3. Save Like Never Before
These are your last years to save while you’re still receiving a steady paycheck, so cut back on expenses, channel any raises and bonuses directly to savings, and automate savings increases of 1% every few months.
Your increased savings can be invested into your company 401(k) or 403(b) plan or your personal IRA. If you are over 50, you can invest an extra $1,000 a year into an IRA for a total of $7,000 for 2020. At $6,500, the catch-up contribution for those over 50 is even greater for 401(k) and 403(b) plans, allowing a total annual contribution limit of $26,000.
4. Reconsider Your Residence
Housing costs tend to be the largest expense in retirement, with the average retiree spending $16,723 per year on housing, not including utilities or amenities. (1) As you approach retirement, think through where you’re going to live and how much you’ll spend on housing costs in retirement.
If you plan on relocating, visit your potential locations and decide if the climate, community, and area are right for you. If you want to stay where you are, consider downsizing or making modifications that are needed in your current home to accommodate aging. Plan to make any expensive adjustments and repairs now, before you’re living on a tighter budget.
5. Research Healthcare Options
No matter how healthy you are today, you may need more health services as you age. According to the Employee Benefits Research Institute, the average couple at age 65 will require anywhere from $183,000 to $363,000 in healthcare costs in retirement. (2) Most people don’t even have that much in their retirement accounts to live on, let alone cover medical costs. Even with Medicare, there could be significant out-of-pocket expenses and many conditions and treatments that are not covered.
When choosing your health insurance for retirement, make sure you understand all Medicare options and supplements and work with an experienced professional to help you evaluate your options.
6. Think About Long-Term Care
Along the lines of health, think about your potential need for long-term care insurance. According to the U.S. Department of Health and Human Services, most Americans turning age 65 will face the potential of requiring long-term care at some point during their later years. (3) On average nationally, it costs $280 per day or $8,517 per month for a private room in a nursing home. (4) If you decide that long-term care insurance is the way to go, now is the time to act. Insurance costs increase with age. There is also the risk that your health will change and your insurance application will be denied. Generally, you will have fewer options the longer you wait.
If you want to get a long-term care plan in place, you have a few options.
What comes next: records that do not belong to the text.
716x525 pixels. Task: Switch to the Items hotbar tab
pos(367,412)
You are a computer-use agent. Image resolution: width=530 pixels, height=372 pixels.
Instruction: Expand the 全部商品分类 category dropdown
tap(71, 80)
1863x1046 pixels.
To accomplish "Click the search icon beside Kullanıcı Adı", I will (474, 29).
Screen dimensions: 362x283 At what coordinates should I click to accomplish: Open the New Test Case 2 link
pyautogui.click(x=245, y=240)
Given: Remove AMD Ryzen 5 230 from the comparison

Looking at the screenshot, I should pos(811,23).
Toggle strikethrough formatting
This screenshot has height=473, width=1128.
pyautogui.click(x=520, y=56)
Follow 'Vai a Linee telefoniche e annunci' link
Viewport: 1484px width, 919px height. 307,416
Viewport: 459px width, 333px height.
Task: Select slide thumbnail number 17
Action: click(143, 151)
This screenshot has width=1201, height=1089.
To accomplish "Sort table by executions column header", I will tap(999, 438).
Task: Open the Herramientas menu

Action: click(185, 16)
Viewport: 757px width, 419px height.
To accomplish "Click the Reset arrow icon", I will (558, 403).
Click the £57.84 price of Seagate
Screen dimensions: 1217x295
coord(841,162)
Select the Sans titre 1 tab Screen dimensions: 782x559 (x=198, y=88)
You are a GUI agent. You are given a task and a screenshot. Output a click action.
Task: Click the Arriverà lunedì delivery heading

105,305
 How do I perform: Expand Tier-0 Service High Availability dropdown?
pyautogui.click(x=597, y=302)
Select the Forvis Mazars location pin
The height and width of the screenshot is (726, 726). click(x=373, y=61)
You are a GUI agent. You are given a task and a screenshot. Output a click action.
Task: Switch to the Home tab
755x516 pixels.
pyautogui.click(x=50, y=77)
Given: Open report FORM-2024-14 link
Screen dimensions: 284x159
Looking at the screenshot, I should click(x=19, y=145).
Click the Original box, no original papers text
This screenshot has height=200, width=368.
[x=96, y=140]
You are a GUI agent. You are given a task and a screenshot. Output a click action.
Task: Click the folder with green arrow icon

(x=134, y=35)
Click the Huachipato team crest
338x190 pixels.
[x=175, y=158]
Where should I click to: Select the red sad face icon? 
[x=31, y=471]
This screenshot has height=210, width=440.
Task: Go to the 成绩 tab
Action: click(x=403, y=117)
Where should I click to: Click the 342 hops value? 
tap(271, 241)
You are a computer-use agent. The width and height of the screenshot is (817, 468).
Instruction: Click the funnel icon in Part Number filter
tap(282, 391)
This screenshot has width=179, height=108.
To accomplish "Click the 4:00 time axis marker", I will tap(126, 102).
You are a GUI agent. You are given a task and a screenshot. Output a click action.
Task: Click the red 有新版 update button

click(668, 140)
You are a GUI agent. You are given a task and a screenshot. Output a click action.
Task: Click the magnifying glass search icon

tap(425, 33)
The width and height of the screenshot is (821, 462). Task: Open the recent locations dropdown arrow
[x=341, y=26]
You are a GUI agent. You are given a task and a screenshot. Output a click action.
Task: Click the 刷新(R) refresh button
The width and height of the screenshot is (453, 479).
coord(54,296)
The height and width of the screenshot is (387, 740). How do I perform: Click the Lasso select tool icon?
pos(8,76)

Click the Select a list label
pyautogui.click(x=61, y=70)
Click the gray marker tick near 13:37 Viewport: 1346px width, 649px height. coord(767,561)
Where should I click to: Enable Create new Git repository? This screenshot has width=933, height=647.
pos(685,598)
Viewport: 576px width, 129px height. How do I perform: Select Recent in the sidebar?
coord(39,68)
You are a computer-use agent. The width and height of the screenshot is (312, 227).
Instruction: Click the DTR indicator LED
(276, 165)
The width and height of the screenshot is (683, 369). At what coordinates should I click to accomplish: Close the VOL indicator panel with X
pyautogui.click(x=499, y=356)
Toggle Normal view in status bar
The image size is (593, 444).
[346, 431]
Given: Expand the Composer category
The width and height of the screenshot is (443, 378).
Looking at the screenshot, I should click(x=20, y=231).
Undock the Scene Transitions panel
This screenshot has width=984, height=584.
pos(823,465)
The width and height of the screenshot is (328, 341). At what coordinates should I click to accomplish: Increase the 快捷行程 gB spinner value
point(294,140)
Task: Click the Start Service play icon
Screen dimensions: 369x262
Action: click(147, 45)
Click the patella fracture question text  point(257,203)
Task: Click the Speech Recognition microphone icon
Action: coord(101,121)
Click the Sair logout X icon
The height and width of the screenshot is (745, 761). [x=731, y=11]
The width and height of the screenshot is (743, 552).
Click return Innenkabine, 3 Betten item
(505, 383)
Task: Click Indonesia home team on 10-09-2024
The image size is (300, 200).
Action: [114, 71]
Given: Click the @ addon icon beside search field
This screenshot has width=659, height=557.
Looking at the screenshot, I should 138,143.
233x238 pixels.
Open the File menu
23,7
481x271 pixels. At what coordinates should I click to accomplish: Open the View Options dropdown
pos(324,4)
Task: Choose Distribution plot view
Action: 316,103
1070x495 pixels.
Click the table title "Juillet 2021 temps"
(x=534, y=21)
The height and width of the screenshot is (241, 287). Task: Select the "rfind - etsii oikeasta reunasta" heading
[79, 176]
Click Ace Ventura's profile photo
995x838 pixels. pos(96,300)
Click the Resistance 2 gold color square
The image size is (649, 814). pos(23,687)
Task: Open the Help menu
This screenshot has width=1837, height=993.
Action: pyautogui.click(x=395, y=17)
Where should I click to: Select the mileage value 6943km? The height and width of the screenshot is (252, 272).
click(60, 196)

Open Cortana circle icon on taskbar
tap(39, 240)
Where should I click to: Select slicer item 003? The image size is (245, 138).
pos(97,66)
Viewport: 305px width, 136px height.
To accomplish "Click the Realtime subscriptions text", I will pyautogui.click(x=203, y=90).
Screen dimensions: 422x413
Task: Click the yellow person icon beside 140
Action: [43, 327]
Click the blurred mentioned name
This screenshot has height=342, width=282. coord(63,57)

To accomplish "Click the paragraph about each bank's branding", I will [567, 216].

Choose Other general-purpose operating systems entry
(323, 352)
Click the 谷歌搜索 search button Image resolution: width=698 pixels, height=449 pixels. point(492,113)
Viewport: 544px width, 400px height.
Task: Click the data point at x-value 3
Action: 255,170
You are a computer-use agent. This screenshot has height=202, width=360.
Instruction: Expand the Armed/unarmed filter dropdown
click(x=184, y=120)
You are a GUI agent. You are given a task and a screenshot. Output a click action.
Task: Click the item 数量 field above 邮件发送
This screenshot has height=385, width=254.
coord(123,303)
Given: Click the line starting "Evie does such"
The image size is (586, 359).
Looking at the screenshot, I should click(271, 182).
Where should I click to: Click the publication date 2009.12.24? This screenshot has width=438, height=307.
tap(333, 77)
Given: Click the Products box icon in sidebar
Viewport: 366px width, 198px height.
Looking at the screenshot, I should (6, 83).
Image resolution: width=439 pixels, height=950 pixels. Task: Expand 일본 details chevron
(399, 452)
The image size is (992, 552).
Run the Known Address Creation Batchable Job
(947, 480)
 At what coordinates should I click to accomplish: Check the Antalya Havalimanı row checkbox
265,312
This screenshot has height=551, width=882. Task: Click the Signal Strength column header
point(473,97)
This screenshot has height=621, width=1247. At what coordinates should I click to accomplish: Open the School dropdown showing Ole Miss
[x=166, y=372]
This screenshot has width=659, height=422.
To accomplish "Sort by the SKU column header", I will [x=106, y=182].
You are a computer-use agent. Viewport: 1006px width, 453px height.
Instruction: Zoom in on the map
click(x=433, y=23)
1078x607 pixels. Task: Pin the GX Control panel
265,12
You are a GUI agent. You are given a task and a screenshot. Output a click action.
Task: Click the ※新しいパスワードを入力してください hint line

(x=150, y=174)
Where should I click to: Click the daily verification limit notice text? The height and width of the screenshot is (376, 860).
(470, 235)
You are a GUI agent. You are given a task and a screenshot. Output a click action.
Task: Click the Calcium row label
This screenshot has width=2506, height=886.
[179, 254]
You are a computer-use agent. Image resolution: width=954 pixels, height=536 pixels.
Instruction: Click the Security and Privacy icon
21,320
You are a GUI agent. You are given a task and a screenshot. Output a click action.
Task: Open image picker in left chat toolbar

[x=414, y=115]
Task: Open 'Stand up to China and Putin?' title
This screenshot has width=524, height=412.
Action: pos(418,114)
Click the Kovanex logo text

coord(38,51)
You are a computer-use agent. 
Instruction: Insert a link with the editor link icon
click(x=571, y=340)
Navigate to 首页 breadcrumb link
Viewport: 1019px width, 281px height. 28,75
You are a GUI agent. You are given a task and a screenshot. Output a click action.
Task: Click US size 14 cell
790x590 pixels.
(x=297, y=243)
It is smart to consider a traditional long-term care insurance policy, add a long-term care rider to your life insurance policy, purchase an annuity with a long-term care rider, or start saving for your long-term care so you can self-insure.
7. Check On Your Investments
As you move through your working years, your investment strategy should change. When you were in your 20s with a long time horizon, you could afford to take more risk to achieve growth. But with retirement on the horizon, you don’t want to see your nest egg shrink because your portfolio was not properly allocated. We suggest meeting with your financial advisor to review your current lineup and determine whether your risk tolerance should change.
Along with reallocating your investments, you’ll want to consider how the sequence of returns could impact your portfolio’s value over time. In the simplest of terms, sequence of returns refers to the risk of receiving lower or negative returns early in a period when you’re making withdrawals from your investments. If your retirement date correlates with the onset of a bear market, your savings can be depleted quickly as you withdraw from your portfolio. With a smaller investment base, you’ll have less wealth remaining to benefit from a future market upswing.
To mitigate the risk of sequence of returns ruining your retirement portfolio, work with your advisor to take the appropriate steps, such as reducing volatility, examining your withdrawal strategy, and finding different market options to preserve your money.
8. Don’t Forget Social Security
You know you have Social Security benefits waiting for you, but that doesn’t mean you should just ignore them until it’s time to claim them. These benefits can be claimed anytime between ages 62 and 70, but the timing of when you decide to collect these benefits will impact the amount of payout you receive. Before you start claiming Social Security, it’s important to review your benefits and options for claiming so you can maximize your lifetime benefit.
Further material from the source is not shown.